During lectures, I will be going in to some detail, beyond the research papers, for topics in visualization and machine learning that are foundational, but traditionally not covered in the research literature. This will be necessary, but not sufficient, for you in fully understanding one of the two areas you may not have proper background in.
To be succesful in this course you will need to be self-motivated.
I will not be covering specific languages, libraries, etc.. for implementing machine learning techniques and visual analytics approaches. You are free to use whatever you like. However, if you do not have the appropriate background in one of these fields, then it is your responsiblity to learn the appropriate languages/libraries necessary for the project you intend to work on.
Having said this, I have provided a number of recommended visualization and machine learning libraries in the resources section of the course website, which you can find here.
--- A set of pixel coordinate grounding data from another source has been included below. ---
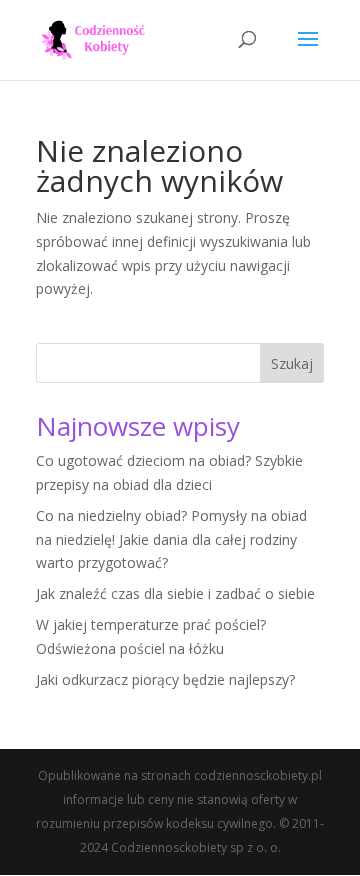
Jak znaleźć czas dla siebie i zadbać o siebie (175, 593)
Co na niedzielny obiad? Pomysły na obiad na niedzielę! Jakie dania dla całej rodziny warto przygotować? (171, 539)
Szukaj (292, 363)
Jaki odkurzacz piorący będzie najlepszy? (165, 679)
We will use Brightspace for any discussion related to the course: questions on lecture content, project discussion, etc.. Brightspace will also be used for any announcements.
Late Submission Policy
For all aspects of the project, I will not accept anything that is submitted late. Having said that, if there are extenuating circumstances that prohibit you from submitting on time, then please contact me prior to the due date.
Department and University Academic Policies
Studuents should adhere to the Vanderbilt Honor System. Cheating or plagiarizing will not be tolerated in this course.
- Do not copy, in any way, another student’s work when it comes to the project.
- There are many resources on the web related to visualization and machine learning, and you may want to use some of this code as part of your project. This is fine with me; however, be aware that copying/pasting code from the web may not benefit you intellectually, and might do more harm than good for achieving certain aspects of the project. Having said all of this, if you decide to use pieces of code from external resources, cite it. If you do not, then I will treat this as plagiarism.
More generally, students should act in accordance with the academic integrity policies of the university, please see Vanderbilt’s Academic Integrity for more information.
All student data and information will be protected under FERPA laws. Please refer to the Vanderbilt Student Privacy Statement. Please take care to not disclose any private information during lectures and when submitting assignments.
Nondiscrimination and Anti-Harassment
Vanderbilt is committed to an environment that is free of discrimination and harassment of any kind. If you feel you are being sexually harassed, please see Project Safe. If you feel unsafe, taken advantage of in any way, or mentally/emotionally unwell, please reach out to the Student Care Network.
Subject to Change Statement
Information contained in the course syllabus, other than the general assessment, may be subject to change with advance notice, at the discretion of the instructor.